- **TASK BRIEF**: State how many lines of the items below contain the string "Switch". Give only the number.

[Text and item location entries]
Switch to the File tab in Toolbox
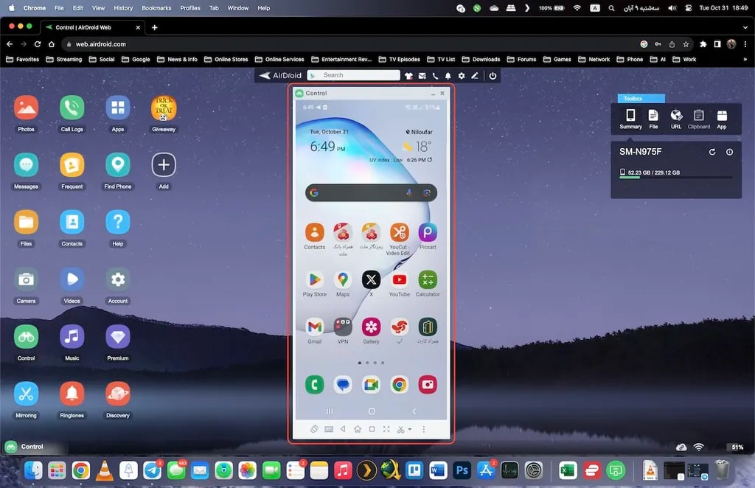The image size is (755, 488). tap(653, 118)
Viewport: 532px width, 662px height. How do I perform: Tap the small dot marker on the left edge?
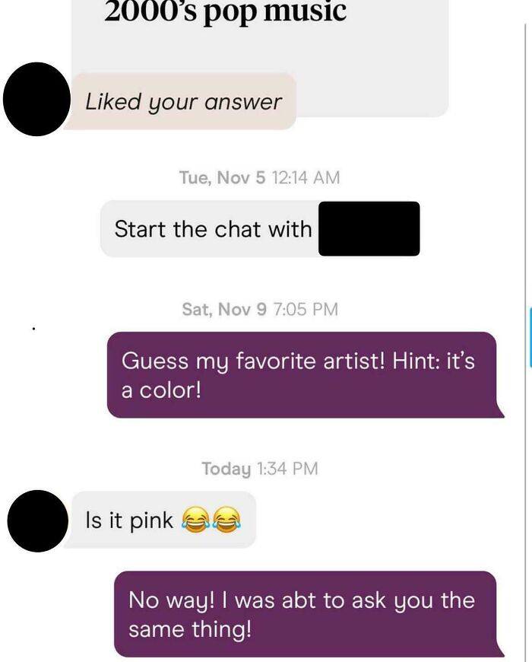pyautogui.click(x=32, y=327)
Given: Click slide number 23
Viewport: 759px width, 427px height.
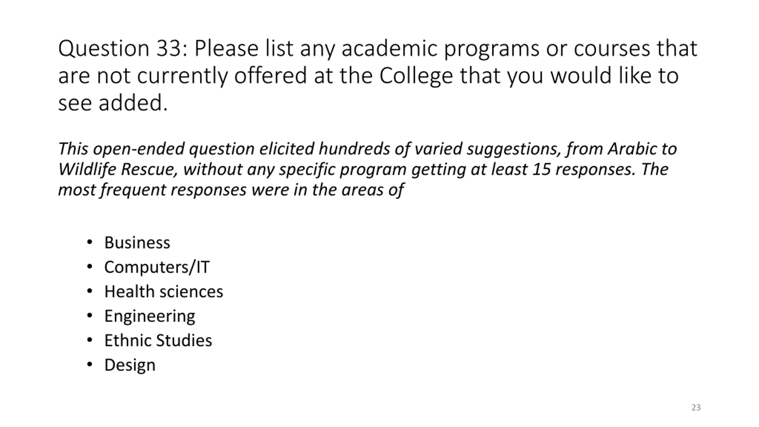Looking at the screenshot, I should 696,407.
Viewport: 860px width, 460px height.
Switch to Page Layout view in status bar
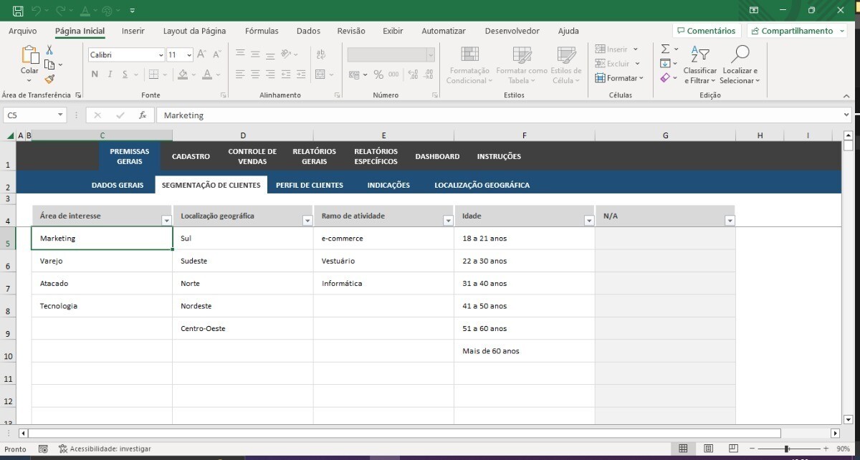pyautogui.click(x=708, y=449)
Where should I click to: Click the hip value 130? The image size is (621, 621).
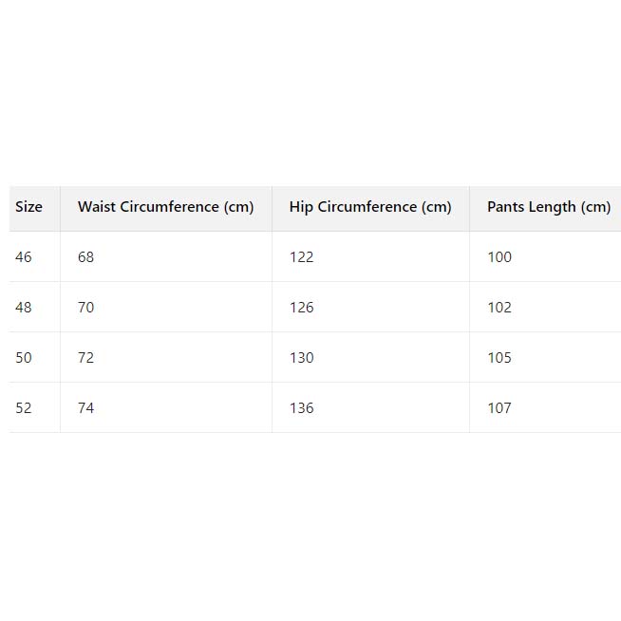(302, 358)
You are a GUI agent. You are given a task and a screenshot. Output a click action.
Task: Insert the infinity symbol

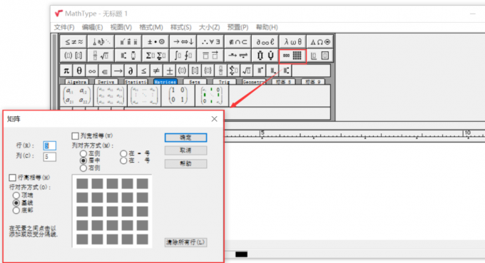[92, 71]
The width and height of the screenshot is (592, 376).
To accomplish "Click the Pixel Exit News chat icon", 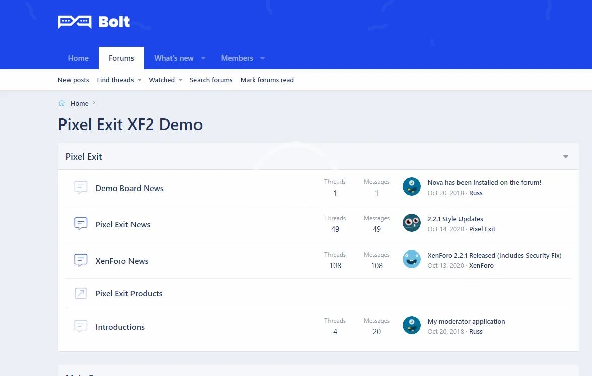I will pos(81,224).
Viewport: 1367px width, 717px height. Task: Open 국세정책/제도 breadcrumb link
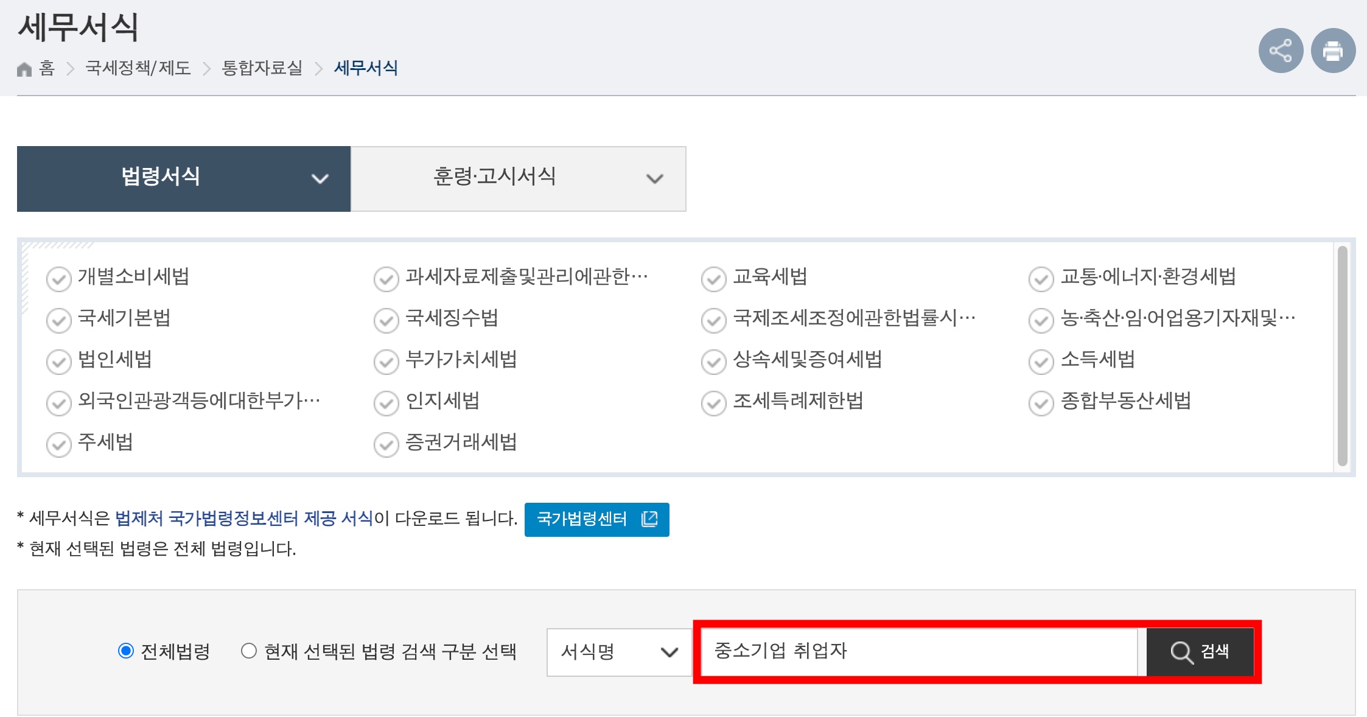(x=138, y=68)
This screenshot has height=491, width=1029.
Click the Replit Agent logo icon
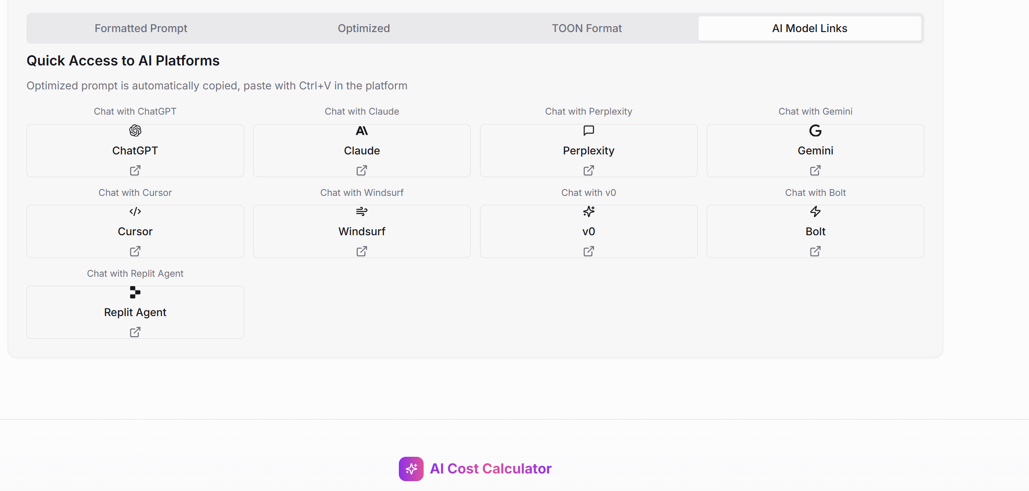(x=135, y=292)
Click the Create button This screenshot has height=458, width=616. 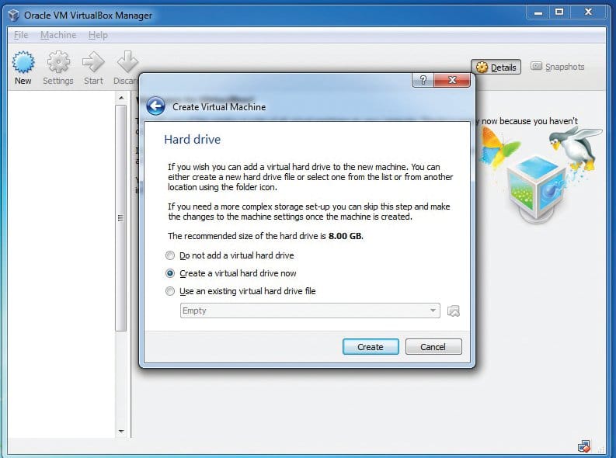pos(371,347)
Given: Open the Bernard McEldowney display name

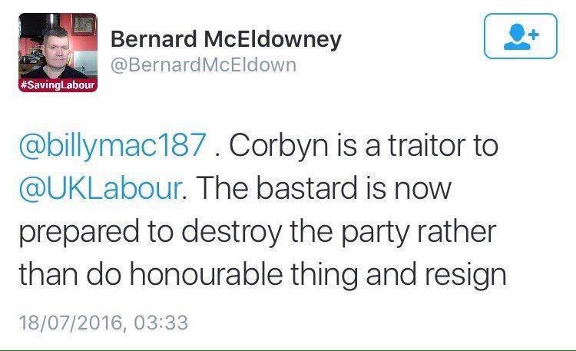Looking at the screenshot, I should point(226,39).
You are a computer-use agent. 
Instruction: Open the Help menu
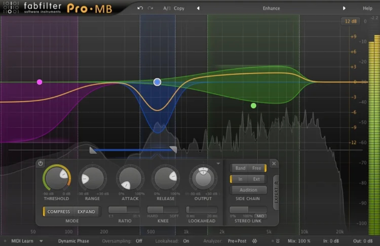point(367,8)
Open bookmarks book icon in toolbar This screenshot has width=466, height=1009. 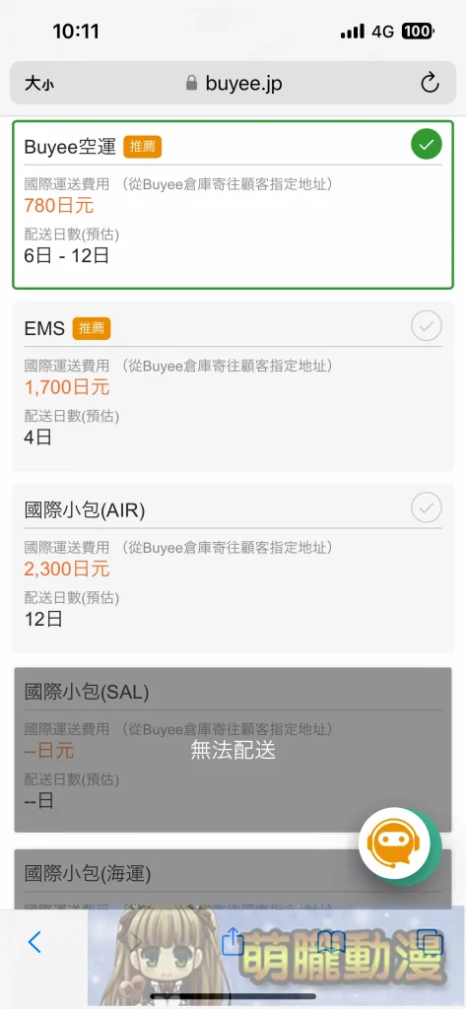pyautogui.click(x=331, y=943)
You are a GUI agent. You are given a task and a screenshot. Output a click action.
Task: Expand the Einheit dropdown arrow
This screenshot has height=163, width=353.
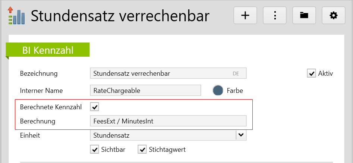(x=241, y=135)
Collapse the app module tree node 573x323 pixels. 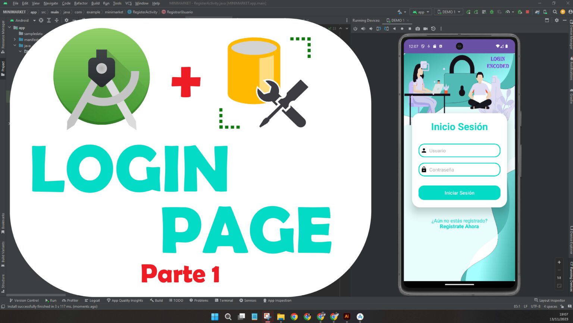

- **ANSWER TO THIS EXERCISE**: 2